> [Problems to solve]
1. Please return the stretch of the passage on Microsoft Copilot from "Based on the" through "PE and the usage of Microsoft Copilot.", word for word.
2. Answer these from the passage on Microsoft Copilot:
(a) Which study is cited for the definition of BI?
(b) What does hypothesis H11 state?
(c) Which framework does the study adopt?

> [Text under study]
^^^^^^^^^^^^^^^^
One of the key aspects of adopting and utilizing technology is the relationship between BI and AI tools, such as Microsoft Copilot, and actual usage. Based on a study by Venkatesh (2022), BI is the willingness and preparedness of people to interact with a specific technology. Many people believe that this is a direct prerequisite to the use of this technology (Shahsavar & Choudhury, 2023; Strzelecki, 2023). Several studies (i.e., Anditama & Hidayanto, 2024; Pan et al., 2024; Menon et al., 2025) have demonstrated that students are more likely to utilize Microsoft Copilot when they have a favorable BI toward it, indicating that they are prepared to use it in their daily routines or tasks. Additionally, the more students want to use Microsoft Copilot, the more likely they are to actively engage with the platform, ask for help, and incorporate it into their academic pursuits (Asag et al., 2024). Therefore, considering these factors, we propose the following hypothesis:

H9. 

BI has a positive direct influence on usage of Microsoft Copilot.

2.4. The Role of BI in the Connection Between Students’ Acceptance and Use of Microsoft Copilot

Based on the work of Adetayo et al. (2024), Chen (2024), Nikolic et al. (2024), and Menon et al. (2025), BI is essential to bridge the gap between students’ approval of Microsoft Copilot and its actual use in higher education settings. Nonetheless, there is a research gap regarding BI’s mediating function in this association. In particular, the current research is considered the first attempt to measure the mediating function of BI in the connection between students’ acceptance of Microsoft Copilot and its actual use in Egyptian hospitality and tourism institutions. By adopting the UTAUT framework, this study seeks to close this gap by applying the following theories (Figure 1 presents the research conceptual model).

H10. 

BI intermediates the connection between PE and the usage of Microsoft Copilot.

H11. 

BI intermediates the connection between EE and the usage of Microsoft Copilot.

H12. 

BI intermediates the connection between SI and the usage of Microsoft Copilot.

H13.
^^^^^^^^^^^^^^^^
> [Data section]
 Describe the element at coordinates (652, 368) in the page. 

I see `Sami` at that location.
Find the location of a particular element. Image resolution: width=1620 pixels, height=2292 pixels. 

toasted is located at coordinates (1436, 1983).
^^^^^^^^^^^^^^^^
> [Solved problems]
1.
Based on the work of Adetayo et al. (2024), Chen (2024), Nikolic et al. (2024), and Menon et al. (2025), BI is essential to bridge the gap between students’ approval of Microsoft Copilot and its actual use in higher education settings. Nonetheless, there is a research gap regarding BI’s mediating function in this association. In particular, the current research is considered the first attempt to measure the mediating function of BI in the connection between students’ acceptance of Microsoft Copilot and its actual use in Egyptian hospitality and tourism institutions. By adopting the UTAUT framework, this study seeks to close this gap by applying the following theories (Figure 1 presents the research conceptual model).

H10. 

BI intermediates the connection between PE and the usage of Microsoft Copilot.

2.
(a) Venkatesh (2022)
(b) BI intermediates the connection between EE and the usage of Microsoft Copilot.
(c) The UTAUT framework